Google Play is full of apps that are marketed at couples and parents who want to spy on their loved ones. As Forbes has previously detailed, those same apps are often used in abusive relationships and installed by the abuser on the victim’s phone without the latter knowing. But it turns out a large number of them contain some basic but shocking vulnerabilities that could allow anyone to login and spy on phones running the software.
In the most worrisome example, an app called Couple Vow exposed 1.7 million user passwords, completely unprotected and in plain text. Anyone who had access to an account wouldn’t just have all the location, text and call data of whoever was being tracked, but all content sent through the app’s messaging feature. A separate vulnerability in the app’s database meant hackers (thankfully benevolent ones in this case) could grab all 1.7 million users’ data in tranches of information. In some cases that included nude images.

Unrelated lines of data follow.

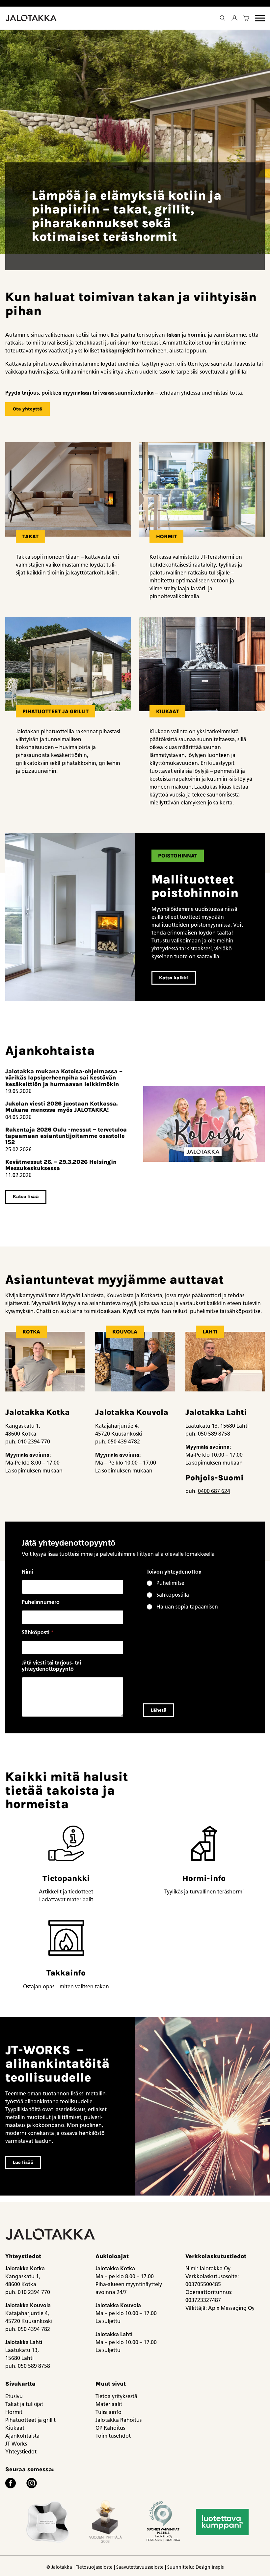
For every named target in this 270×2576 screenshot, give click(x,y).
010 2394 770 (34, 1442)
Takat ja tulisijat (24, 2404)
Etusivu (14, 2396)
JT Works (16, 2444)
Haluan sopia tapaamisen (187, 1607)
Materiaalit (108, 2404)
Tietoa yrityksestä (116, 2396)
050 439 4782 (124, 1442)
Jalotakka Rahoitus (118, 2420)
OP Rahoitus (110, 2428)
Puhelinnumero (41, 1602)
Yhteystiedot (21, 2452)
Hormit (13, 2412)
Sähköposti (38, 1632)
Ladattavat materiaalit (66, 1899)
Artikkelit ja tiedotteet (66, 1892)
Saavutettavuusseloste (140, 2567)
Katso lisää (26, 1196)
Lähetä (159, 1710)
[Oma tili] (234, 18)
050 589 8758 (214, 1434)
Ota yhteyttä (27, 409)
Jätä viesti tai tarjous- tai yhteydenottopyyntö (51, 1666)
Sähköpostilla (172, 1595)
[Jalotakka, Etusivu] (31, 18)
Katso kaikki (174, 978)
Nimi (27, 1572)
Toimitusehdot (113, 2436)
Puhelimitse (170, 1583)
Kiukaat (14, 2428)
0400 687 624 (214, 1491)
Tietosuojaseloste (94, 2567)
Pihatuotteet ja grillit (30, 2420)
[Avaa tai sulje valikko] (260, 18)
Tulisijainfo (108, 2412)
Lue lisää (23, 2162)
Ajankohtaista (22, 2436)
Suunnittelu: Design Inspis (195, 2567)
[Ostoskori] (246, 18)
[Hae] (222, 18)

The leak was uncovered by researchers from the Germany-based Fraunhofer Institute for Secure Information Technology, who are delivering their findings at the DEF CON hacking convention in Las Vegas on Saturday. Their talk is bluntly titled “All Your Family Secrets Belong To Us – Worrisome Security Issues In Tracker Apps.”

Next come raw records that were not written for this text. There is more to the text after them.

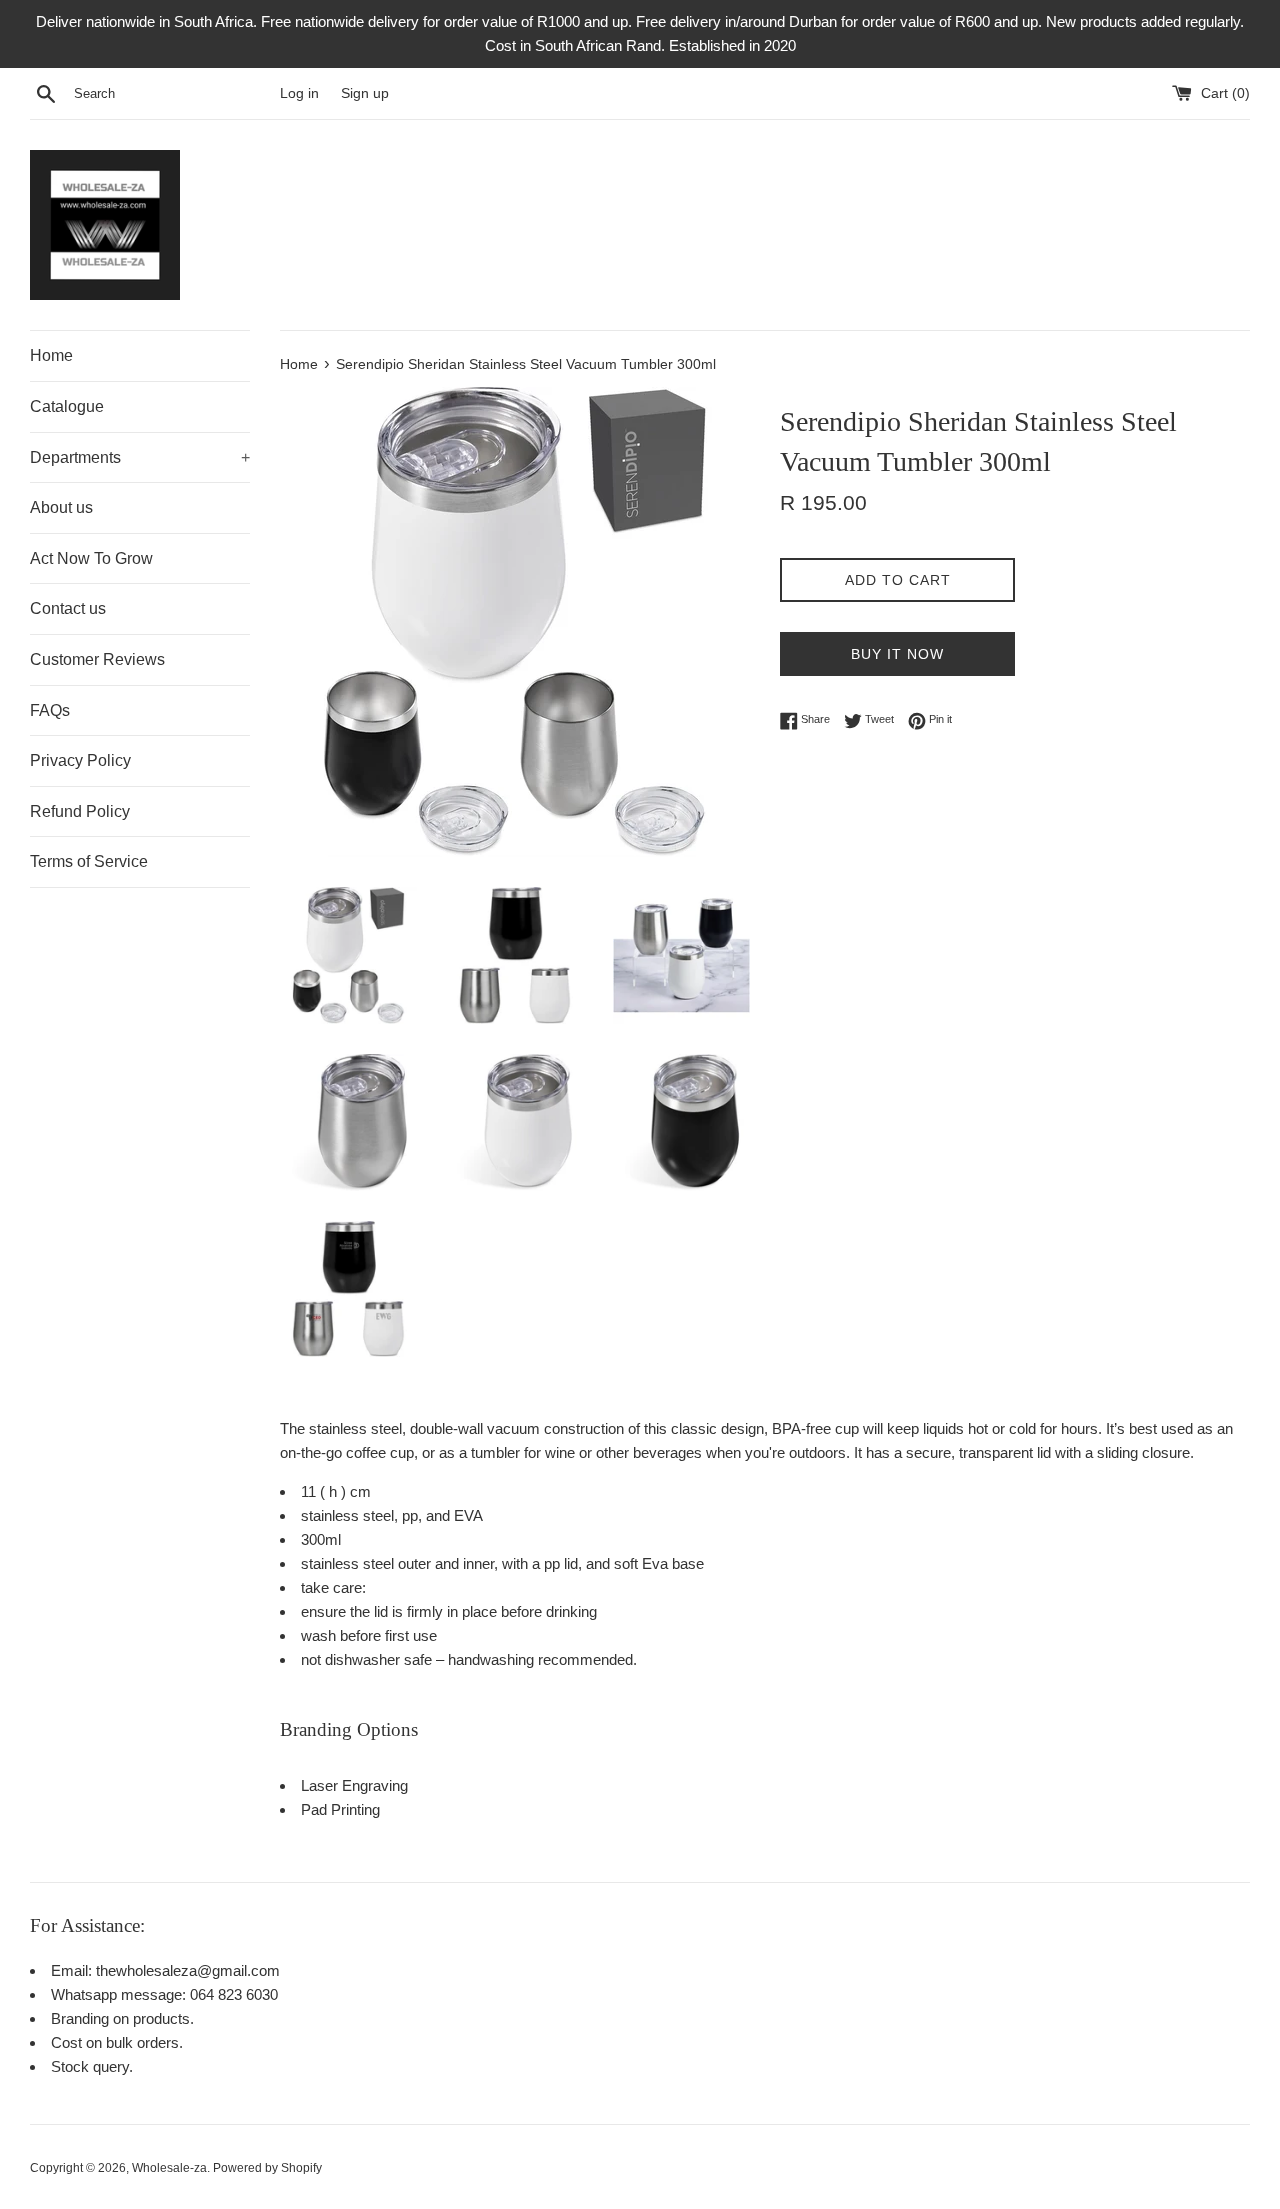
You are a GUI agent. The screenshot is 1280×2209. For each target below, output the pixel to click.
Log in (299, 93)
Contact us (68, 608)
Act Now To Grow (91, 558)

Couple Vow’s weaknesses were rudimentary to say the least. In one case, all the researchers had to do was request the data from the app server, using what’s known as a GET request. There was no need to enter a username or password. And all user logins were left completely unencrypted, readable to anyone with an internet connection. “You do not even have to attack the server, a single GET request gets you allt he data as there was no authetnicatcaion at all,” SIT security researcher Siegfried Rasthofer told Forbes.
Another vulnerability in the SQL database of the app allowed the researchers do draw out images, nine at a time. When they tried to see if their own image was accessible by exploiting the loophole, they found other photos coming through, including a nude.

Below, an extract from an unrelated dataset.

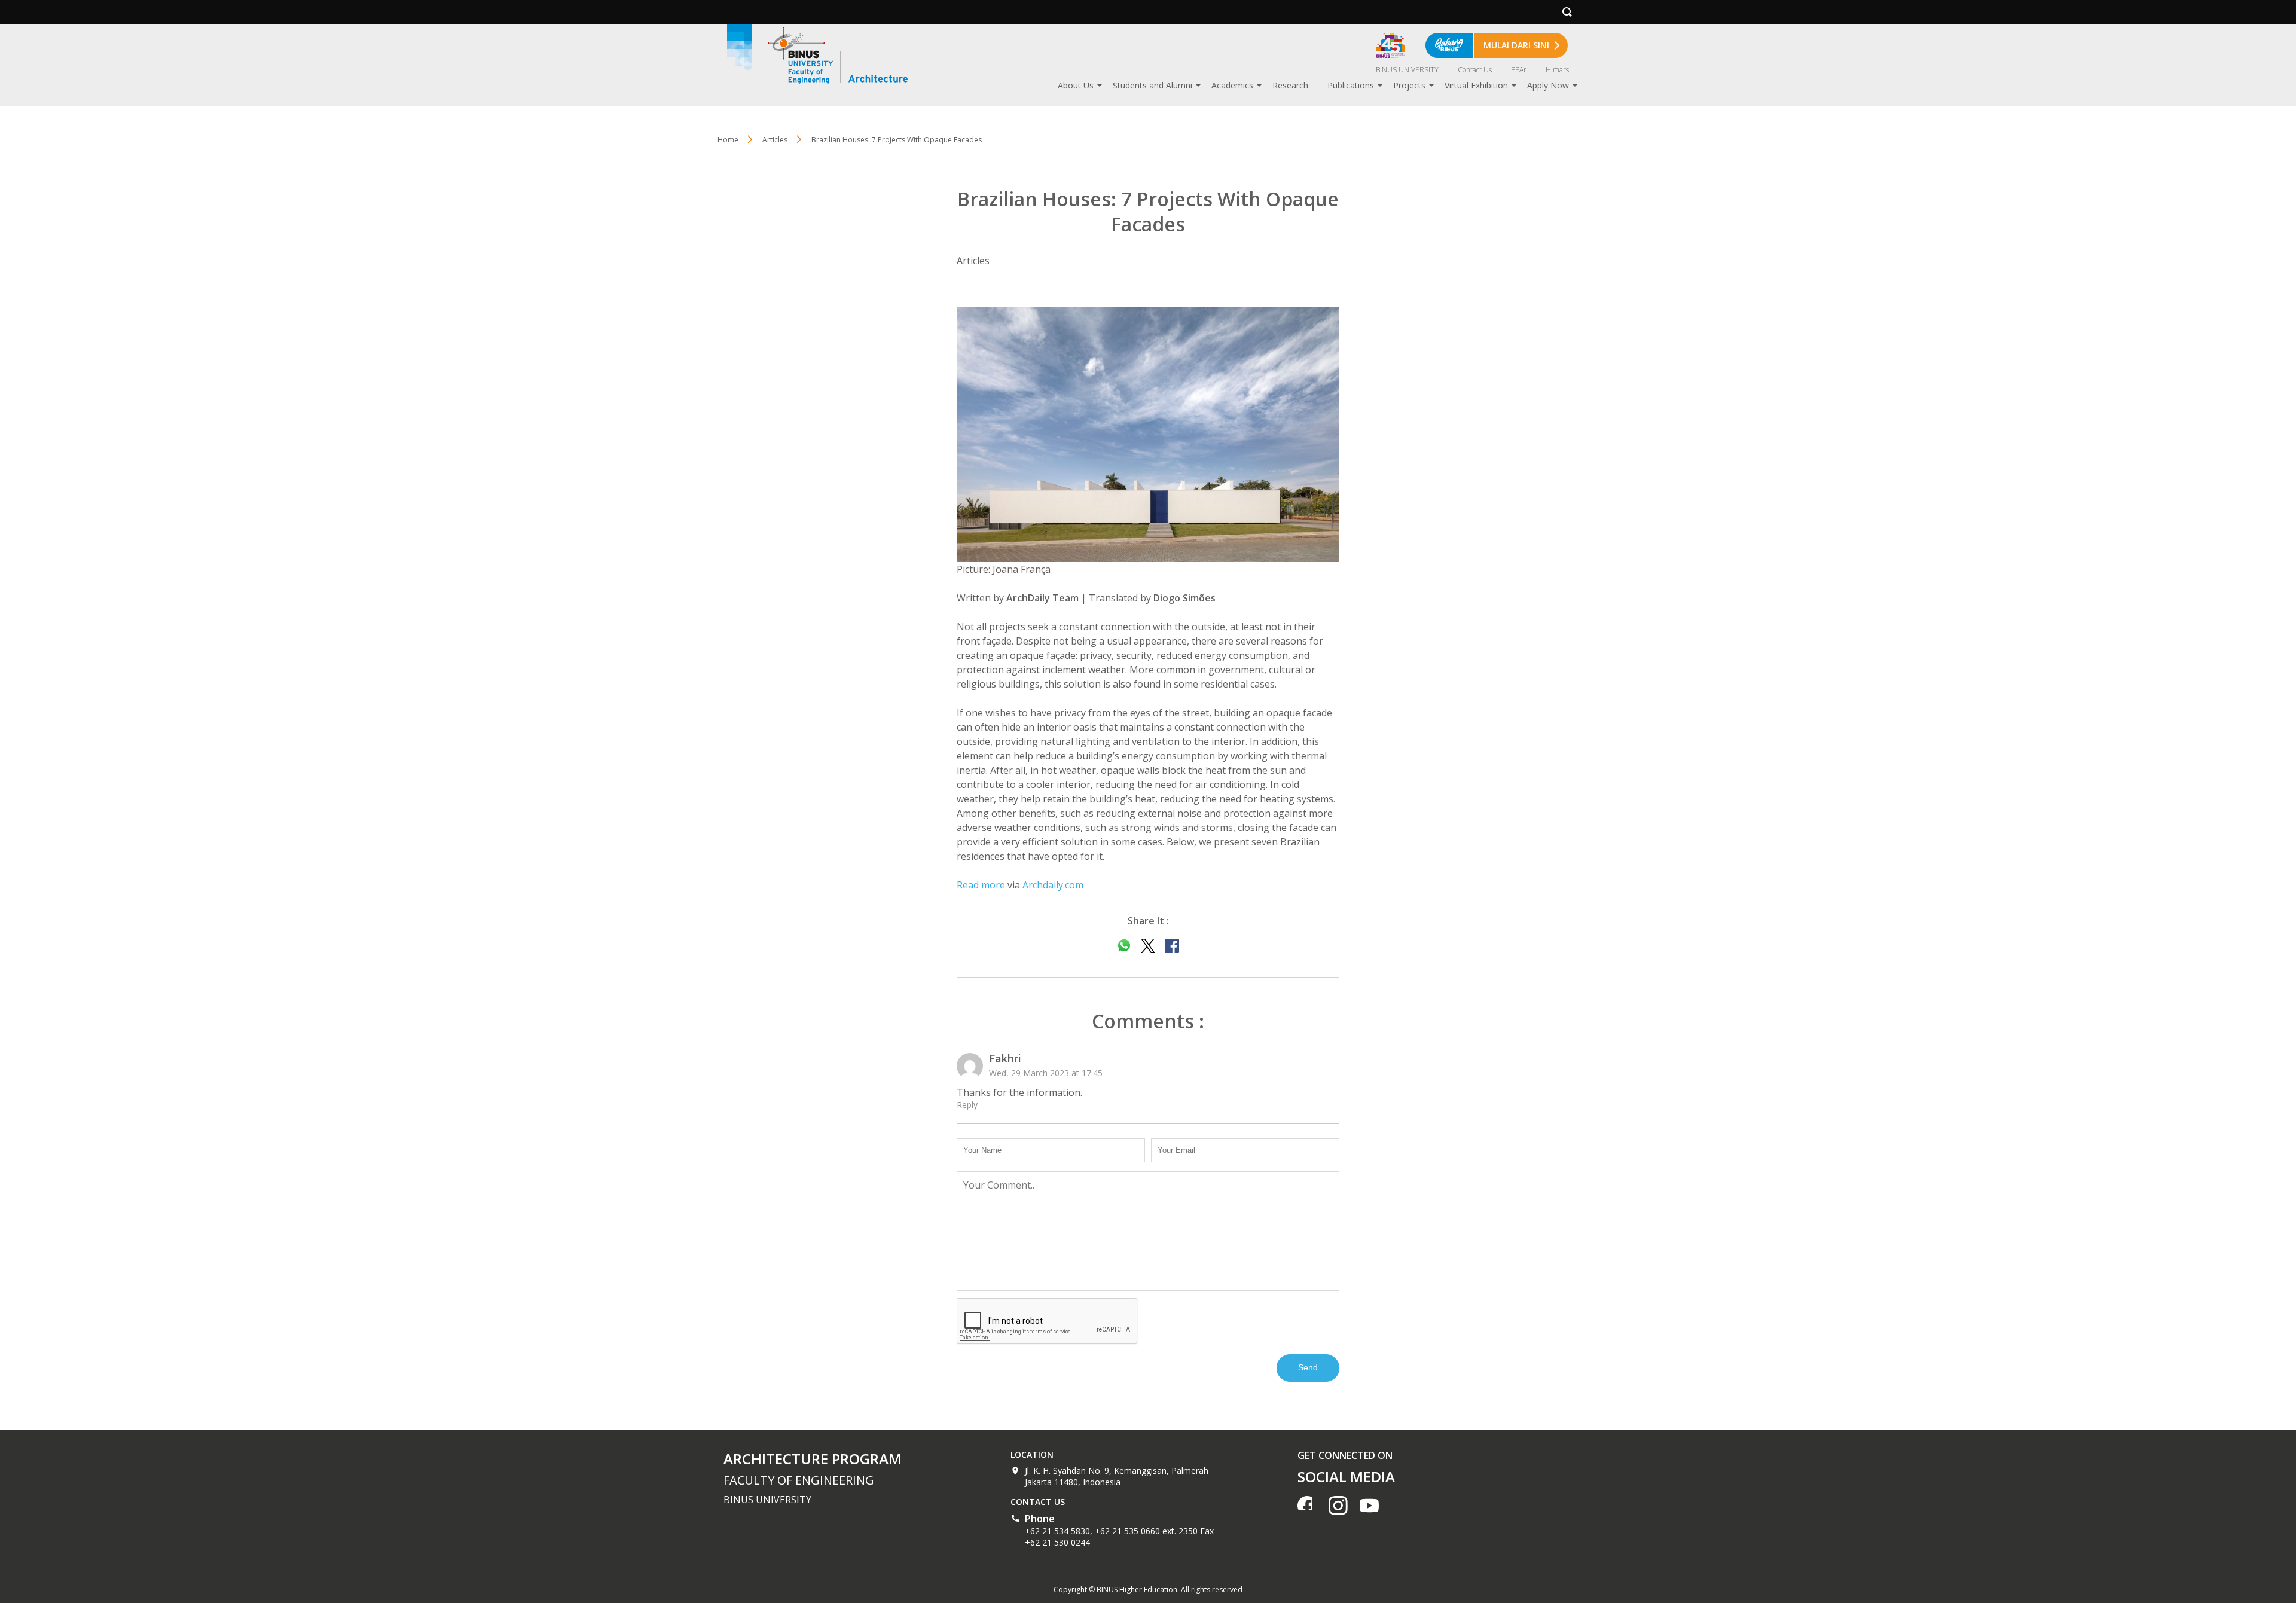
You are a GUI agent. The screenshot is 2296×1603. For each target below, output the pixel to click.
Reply (967, 1104)
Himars (1557, 70)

The developers of Couple Vow did not respond to multiple requests for comment.
Another 18 tracker apps with millions of users were also probed by Rasthofer and his colleagues Stephan Huber and Steven Arzt over the course of last year. All contained weaknesses that could be exploited to access accounts, including login bypasses and unprotected communications.
Consumer spyware companies have been hacked by less well intentioned hackers over the last year. Thai firm FlexiSpy and American company Retina-X were reportedly compromised last year.
Google ‘slow to respond’
Some app developers responded to Rasthofer’s warnings, but many remain online and vulnerable, incuding Couple Vow.
And he was critical of Google’s response to his team’s disclosure. “The communication with Google was not awesome,” he said. “It was slow and we had to push them… It didnt’ directly affect Google, this is maybe the reason.” He said Google removed a handful of the apps from the Play store, but some were left up.
Google hadn’t responded to a request for comment at the time of publication.